SELECTED EXTRACT →
───

Tochukwu Young Umezulike , better known as Toks Asher Young, is a Nigerian talent manager, entrepreneur and executive producer. He is also the author of the book, DEUCES: An Anthology of WORDS, RHYMES & POEMS.

Early life and education 
Toks Asher Young was born in Adazi, Anambra State and raised in Enugu State. Toks hails from Umueji, Ufuma, in Orumba North Local Government Area of Anambra State. He is a graduate of Nnamdi Azikiwe University, Awka in Anambra State where he studied electro-Mechanics and was later posted to Ise Orun Council, Ekiti State for his one year national service.

Career 

In 2007/2008, Juju a dancehall artiste living in Amsterdam made Toks his manager after he had helped him secure a collaboration with 2baba, plan his album launch and debut into the Nigerian Music industry.

The following year Toks became the manager to General Pype and realized he could actually do talent management as a career, and so his career as a talent manager kicked-off. As well as being Pype’s manager Toks was also General Manager and co-founder at Podium Worldwide aka Poduim Vybez.

In 2009, he and Storm Records executive produced Champion by dancehall artist, General Pype.

───

EXTRACTED ENTRIES →
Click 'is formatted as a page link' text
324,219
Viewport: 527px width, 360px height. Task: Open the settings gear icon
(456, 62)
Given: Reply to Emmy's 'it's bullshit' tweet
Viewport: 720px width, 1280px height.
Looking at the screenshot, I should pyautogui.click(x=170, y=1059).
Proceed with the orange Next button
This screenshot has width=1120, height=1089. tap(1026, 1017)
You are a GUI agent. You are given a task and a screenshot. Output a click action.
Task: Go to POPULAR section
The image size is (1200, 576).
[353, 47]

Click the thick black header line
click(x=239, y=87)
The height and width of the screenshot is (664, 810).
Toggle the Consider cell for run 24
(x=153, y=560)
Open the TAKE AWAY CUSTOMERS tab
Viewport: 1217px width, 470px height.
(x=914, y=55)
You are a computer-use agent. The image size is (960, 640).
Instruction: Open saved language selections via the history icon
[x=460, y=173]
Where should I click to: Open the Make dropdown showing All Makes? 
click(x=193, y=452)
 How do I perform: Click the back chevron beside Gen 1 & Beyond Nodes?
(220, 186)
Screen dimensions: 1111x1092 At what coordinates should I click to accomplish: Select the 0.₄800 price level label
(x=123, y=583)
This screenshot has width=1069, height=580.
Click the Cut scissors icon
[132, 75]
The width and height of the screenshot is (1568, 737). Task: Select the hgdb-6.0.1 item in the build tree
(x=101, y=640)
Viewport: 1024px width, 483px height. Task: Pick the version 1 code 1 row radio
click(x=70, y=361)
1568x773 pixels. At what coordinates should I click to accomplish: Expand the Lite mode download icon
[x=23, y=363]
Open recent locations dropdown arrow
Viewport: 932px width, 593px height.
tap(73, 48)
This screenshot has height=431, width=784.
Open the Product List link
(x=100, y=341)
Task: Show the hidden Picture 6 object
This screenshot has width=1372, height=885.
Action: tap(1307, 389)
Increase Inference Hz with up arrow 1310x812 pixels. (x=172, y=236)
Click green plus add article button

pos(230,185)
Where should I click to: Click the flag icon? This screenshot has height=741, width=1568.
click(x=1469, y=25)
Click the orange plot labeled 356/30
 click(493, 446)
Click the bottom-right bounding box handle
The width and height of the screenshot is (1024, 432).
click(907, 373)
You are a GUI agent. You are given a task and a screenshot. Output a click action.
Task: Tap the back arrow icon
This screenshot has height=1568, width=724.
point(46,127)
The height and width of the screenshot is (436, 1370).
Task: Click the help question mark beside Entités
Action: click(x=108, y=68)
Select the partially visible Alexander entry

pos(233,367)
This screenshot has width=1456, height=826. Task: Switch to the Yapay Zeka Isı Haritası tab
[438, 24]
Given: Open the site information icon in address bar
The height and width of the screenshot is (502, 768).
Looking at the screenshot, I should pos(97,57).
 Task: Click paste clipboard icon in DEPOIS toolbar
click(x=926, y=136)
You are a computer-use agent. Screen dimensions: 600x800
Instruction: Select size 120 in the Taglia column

───

STATED GOAL → Swap "Anambra State" for "Anambra" in everything from "Early life and" down to "year national service." in the profile of Toks Asher Young, and write out that passage.

TASK SOLUTION →
Early life and education 
Toks Asher Young was born in Adazi, Anambra and raised in Enugu State. Toks hails from Umueji, Ufuma, in Orumba North Local Government Area of Anambra. He is a graduate of Nnamdi Azikiwe University, Awka in Anambra where he studied electro-Mechanics and was later posted to Ise Orun Council, Ekiti State for his one year national service.